Institutions benefit from focusing on the individual learner.

I consider myself a human capital entrepreneur. I left a longstanding position at Bellevue University and with that move shifted from a purely institutional perspective on human capital and learning. My focus is still on human capital investment, as it has been for over a decade. But for most of that time my focus has been on the corporation as the investor, which is still important, and some progress was made.

However, I would be less than candid were I to imply any great satisfaction with that progress. Some “get it,” but the number is pitifully small. There is much to be done in the corporate arena around human capital investment. So, my perspective is shifting to learning investments around the individual. There are important issues to be addressed here as well.

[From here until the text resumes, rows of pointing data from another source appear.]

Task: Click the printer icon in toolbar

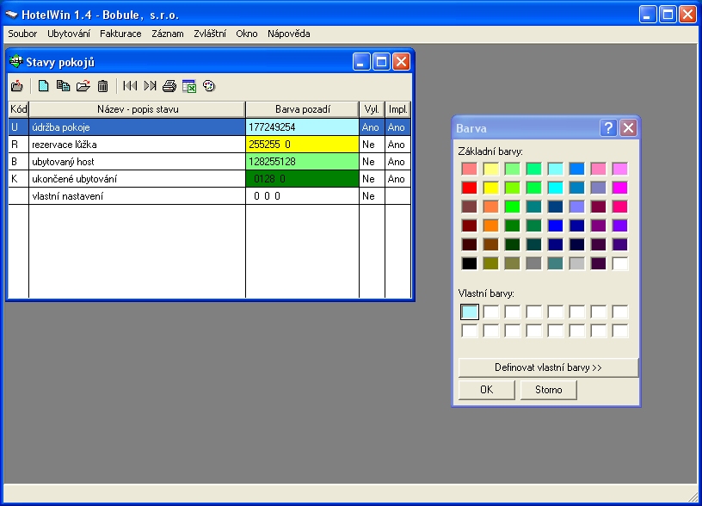Action: [x=169, y=86]
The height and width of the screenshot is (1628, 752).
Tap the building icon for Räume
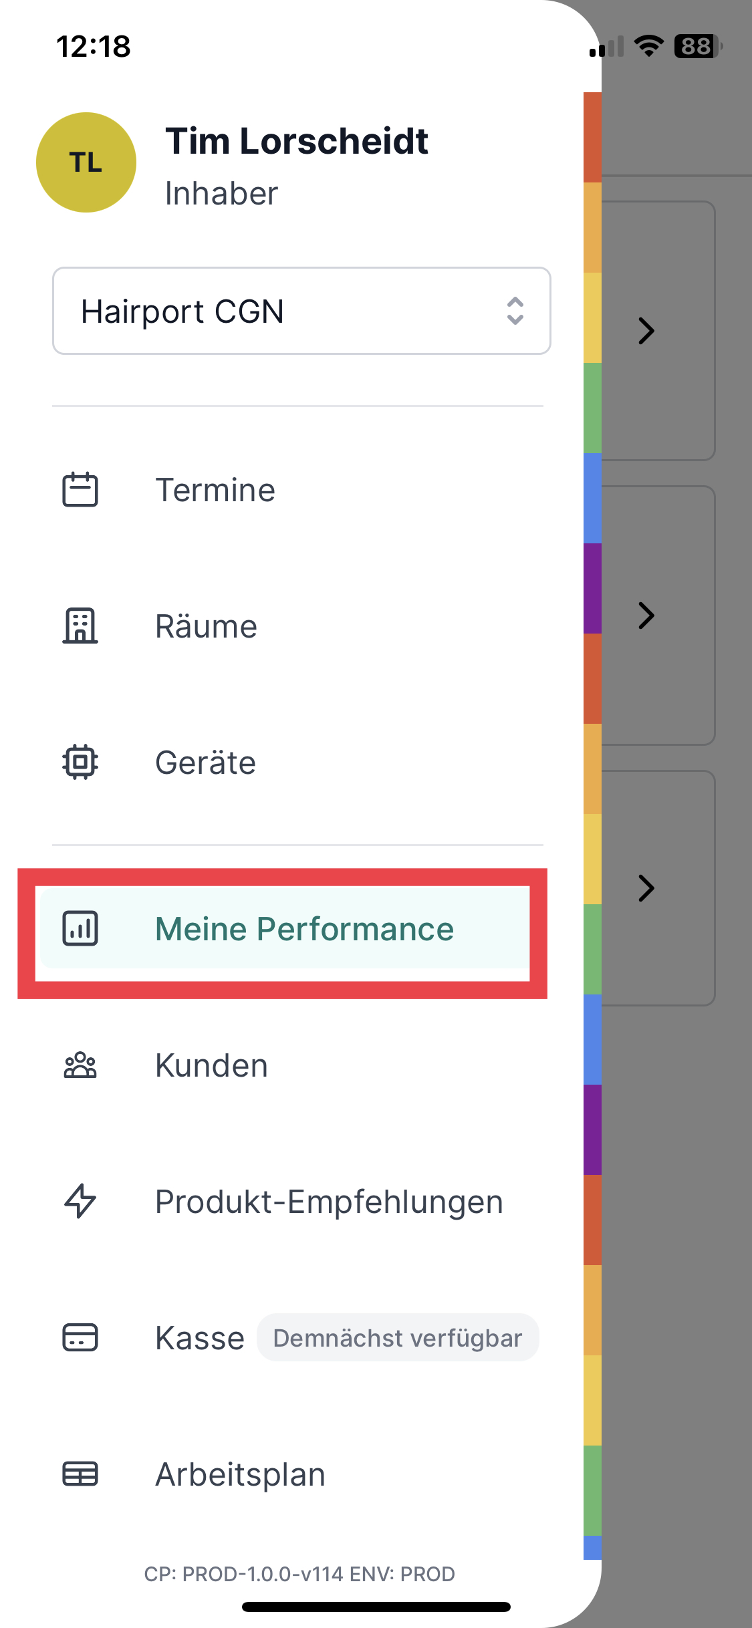[x=80, y=626]
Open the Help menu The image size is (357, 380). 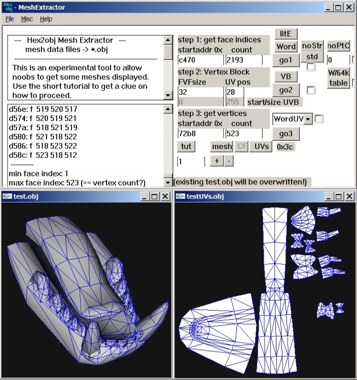tap(46, 19)
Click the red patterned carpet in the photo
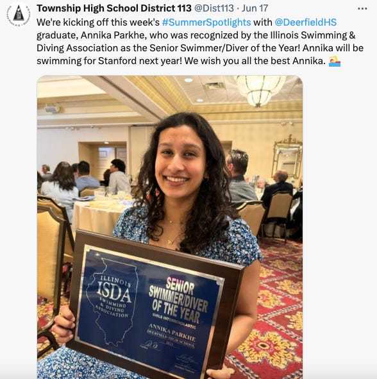The width and height of the screenshot is (377, 379). (x=273, y=314)
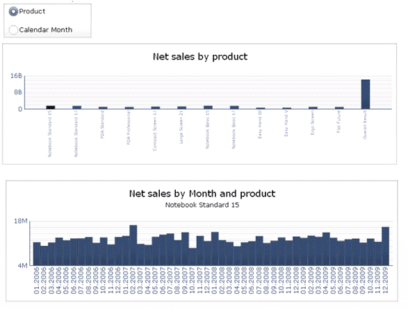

On the October 12, 2016 edition of CNBC’s Squawk Box, world-renowned strategic thinker Dr. Michael Porter stated his No. 1 priority for America: skills development. I agree wholeheartedly. Individual learning should be a top priority for our nation. For many individuals learning is often an end in itself. It changes who they are at the core. For the corporation, learning is not an end in and of itself. It’s a means to an end, and it’s further from the core of what the corporation is.

Therefore, when it comes to learning, the individual actually owns the asset. This learning asset ownership issue has been the main barrier to accountants, and financial markets that blocks management of learning as an investment and a long-term asset. Within corporations, learning is still being managed as a current period expense. This has crushed advancement of management language, decision rules and valuation methods, all of which have the potential to increase value creation from human capital investments.

There is a price corporations pay for clinging to this expensing mentality, and experience is one of the costs. Experience is one of the greatest investments in an enterprise’s human capital. For recruiting departments, experience is a job requirement in virtually every job posting. Unfortunately, the learning organization, and more importantly, the finance function, are not even close to having the tools and decision rules needed to manage the asset value of experience, which operating managers and recruiting managers have.

Having said that, I haven’t abandoned my passion about institutions in the learning space. Universities will remain critical to learning in all forms. For the foreseeable future they will be the primary institutions with the knowledge, experience and assets required to deliver learning on a global scale. Universities will also be the primary source for research in learning.

But universities are too costly, too slow to change and, in many cases, most interested in preserving their institutional privileges and prerogatives. They need to “walk the talk” that student learning is the most important mission in their charters. Learning will have to be made more widely available at significantly reduced costs. Without these tectonic shifts, universities will not survive, at least not in their current form.

The prognosis for a favorable shift is still in question. Academics are doing a lot of hand wringing, but their concerns are bigger than their ideas. In the end, they will get there — probably.

On the other hand, individuals will get access to more targeted and less costly learning paths primarily because they must. Without aggressive reinvestment in their own knowledge, the world will pass them by.

Driverless cars, artificial intelligence and drones, to name a few innovations, not to mention industry making companies like Amazon.com, which is reconstituting retail, and Uber, which has transformed transportation, will radically transform all of our lives long before the end of the next decade. Employees who can think critically, problem solve, communicate, and work on dynamically fluid teams will survive and prosper. Those who cannot won’t. Fortunately, learning leaders can help to develop all of these valuable skills.

The forecast is easy: the focus is all about the individual. The execution, however — particularly for traditional universities and companies who resist change — may be difficult.